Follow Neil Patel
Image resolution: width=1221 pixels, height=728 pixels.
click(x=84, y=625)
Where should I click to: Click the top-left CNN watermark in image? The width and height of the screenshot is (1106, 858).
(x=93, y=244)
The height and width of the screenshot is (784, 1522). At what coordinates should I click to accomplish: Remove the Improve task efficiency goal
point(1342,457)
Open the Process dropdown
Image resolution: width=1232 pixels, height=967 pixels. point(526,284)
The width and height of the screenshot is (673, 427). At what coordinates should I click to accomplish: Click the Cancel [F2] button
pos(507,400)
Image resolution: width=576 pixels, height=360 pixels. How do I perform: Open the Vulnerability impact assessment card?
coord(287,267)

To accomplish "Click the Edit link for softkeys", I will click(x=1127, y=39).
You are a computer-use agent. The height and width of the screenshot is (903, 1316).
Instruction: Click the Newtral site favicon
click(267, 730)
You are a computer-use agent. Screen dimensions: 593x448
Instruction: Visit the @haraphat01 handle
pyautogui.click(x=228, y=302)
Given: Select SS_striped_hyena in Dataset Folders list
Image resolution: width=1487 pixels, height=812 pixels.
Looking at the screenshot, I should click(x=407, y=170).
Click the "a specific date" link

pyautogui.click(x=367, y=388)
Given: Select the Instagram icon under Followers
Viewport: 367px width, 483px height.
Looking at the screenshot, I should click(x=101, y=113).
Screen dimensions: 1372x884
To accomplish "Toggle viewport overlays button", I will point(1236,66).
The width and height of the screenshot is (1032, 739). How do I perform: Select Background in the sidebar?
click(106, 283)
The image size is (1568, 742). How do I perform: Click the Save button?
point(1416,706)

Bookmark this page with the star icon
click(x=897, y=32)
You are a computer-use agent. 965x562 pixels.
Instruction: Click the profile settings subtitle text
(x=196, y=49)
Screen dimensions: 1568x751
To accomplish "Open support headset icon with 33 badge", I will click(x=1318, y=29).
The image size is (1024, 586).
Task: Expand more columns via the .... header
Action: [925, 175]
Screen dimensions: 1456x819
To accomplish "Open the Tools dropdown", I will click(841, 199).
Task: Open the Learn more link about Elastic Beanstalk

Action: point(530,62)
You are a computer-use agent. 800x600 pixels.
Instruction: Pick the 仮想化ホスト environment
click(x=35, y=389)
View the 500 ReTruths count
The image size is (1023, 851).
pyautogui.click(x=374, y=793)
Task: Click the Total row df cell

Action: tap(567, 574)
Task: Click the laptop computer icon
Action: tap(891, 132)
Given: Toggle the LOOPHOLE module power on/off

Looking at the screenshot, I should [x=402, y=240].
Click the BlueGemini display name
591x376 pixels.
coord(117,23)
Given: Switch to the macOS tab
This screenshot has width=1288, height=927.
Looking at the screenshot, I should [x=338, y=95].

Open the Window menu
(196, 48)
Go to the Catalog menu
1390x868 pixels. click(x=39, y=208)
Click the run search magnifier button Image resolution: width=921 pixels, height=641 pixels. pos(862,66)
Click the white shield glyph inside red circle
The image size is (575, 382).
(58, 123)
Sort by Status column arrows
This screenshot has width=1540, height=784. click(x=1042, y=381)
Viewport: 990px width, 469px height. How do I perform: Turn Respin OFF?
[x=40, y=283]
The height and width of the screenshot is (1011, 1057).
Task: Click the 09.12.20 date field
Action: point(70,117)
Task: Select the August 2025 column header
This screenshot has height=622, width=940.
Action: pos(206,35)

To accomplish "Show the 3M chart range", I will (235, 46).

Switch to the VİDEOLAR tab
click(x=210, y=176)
++++++++
# REQUEST:
Please copy the listing above line for line, with nothing changed.

# EXERCISE SOLUTION:
Follow Neil Patel
Image resolution: width=1221 pixels, height=728 pixels.
click(x=84, y=625)
Where should I click to: Click the top-left CNN watermark in image? The width and height of the screenshot is (1106, 858).
(x=93, y=244)
The height and width of the screenshot is (784, 1522). At what coordinates should I click to accomplish: Remove the Improve task efficiency goal
point(1342,457)
Open the Process dropdown
Image resolution: width=1232 pixels, height=967 pixels. point(526,284)
The width and height of the screenshot is (673, 427). At what coordinates should I click to accomplish: Click the Cancel [F2] button
pos(507,400)
Image resolution: width=576 pixels, height=360 pixels. How do I perform: Open the Vulnerability impact assessment card?
coord(287,267)

To accomplish "Click the Edit link for softkeys", I will click(x=1127, y=39).
You are a computer-use agent. The height and width of the screenshot is (903, 1316).
Instruction: Click the Newtral site favicon
click(267, 730)
You are a computer-use agent. Screen dimensions: 593x448
Instruction: Visit the @haraphat01 handle
pyautogui.click(x=228, y=302)
Given: Select SS_striped_hyena in Dataset Folders list
Image resolution: width=1487 pixels, height=812 pixels.
Looking at the screenshot, I should click(x=407, y=170).
Click the "a specific date" link

pyautogui.click(x=367, y=388)
Given: Select the Instagram icon under Followers
Viewport: 367px width, 483px height.
Looking at the screenshot, I should click(x=101, y=113).
Screen dimensions: 1372x884
To accomplish "Toggle viewport overlays button", I will point(1236,66).
The width and height of the screenshot is (1032, 739). How do I perform: Select Background in the sidebar?
click(106, 283)
The image size is (1568, 742). How do I perform: Click the Save button?
point(1416,706)

Bookmark this page with the star icon
click(x=897, y=32)
You are a computer-use agent. 965x562 pixels.
Instruction: Click the profile settings subtitle text
(x=196, y=49)
Screen dimensions: 1568x751
To accomplish "Open support headset icon with 33 badge", I will click(x=1318, y=29).
The image size is (1024, 586).
Task: Expand more columns via the .... header
Action: [925, 175]
Screen dimensions: 1456x819
To accomplish "Open the Tools dropdown", I will click(841, 199).
Task: Open the Learn more link about Elastic Beanstalk

Action: point(530,62)
You are a computer-use agent. 800x600 pixels.
Instruction: Pick the 仮想化ホスト environment
click(x=35, y=389)
View the 500 ReTruths count
The image size is (1023, 851).
pyautogui.click(x=374, y=793)
Task: Click the Total row df cell

Action: tap(567, 574)
Task: Click the laptop computer icon
Action: tap(891, 132)
Given: Toggle the LOOPHOLE module power on/off

Looking at the screenshot, I should [x=402, y=240].
Click the BlueGemini display name
591x376 pixels.
coord(117,23)
Given: Switch to the macOS tab
This screenshot has width=1288, height=927.
Looking at the screenshot, I should [x=338, y=95].

Open the Window menu
(196, 48)
Go to the Catalog menu
1390x868 pixels. click(x=39, y=208)
Click the run search magnifier button Image resolution: width=921 pixels, height=641 pixels. pos(862,66)
Click the white shield glyph inside red circle
The image size is (575, 382).
(58, 123)
Sort by Status column arrows
This screenshot has width=1540, height=784. click(x=1042, y=381)
Viewport: 990px width, 469px height. How do I perform: Turn Respin OFF?
[x=40, y=283]
The height and width of the screenshot is (1011, 1057).
Task: Click the 09.12.20 date field
Action: point(70,117)
Task: Select the August 2025 column header
This screenshot has height=622, width=940.
Action: pos(206,35)

To accomplish "Show the 3M chart range", I will (235, 46).

Switch to the VİDEOLAR tab
click(x=210, y=176)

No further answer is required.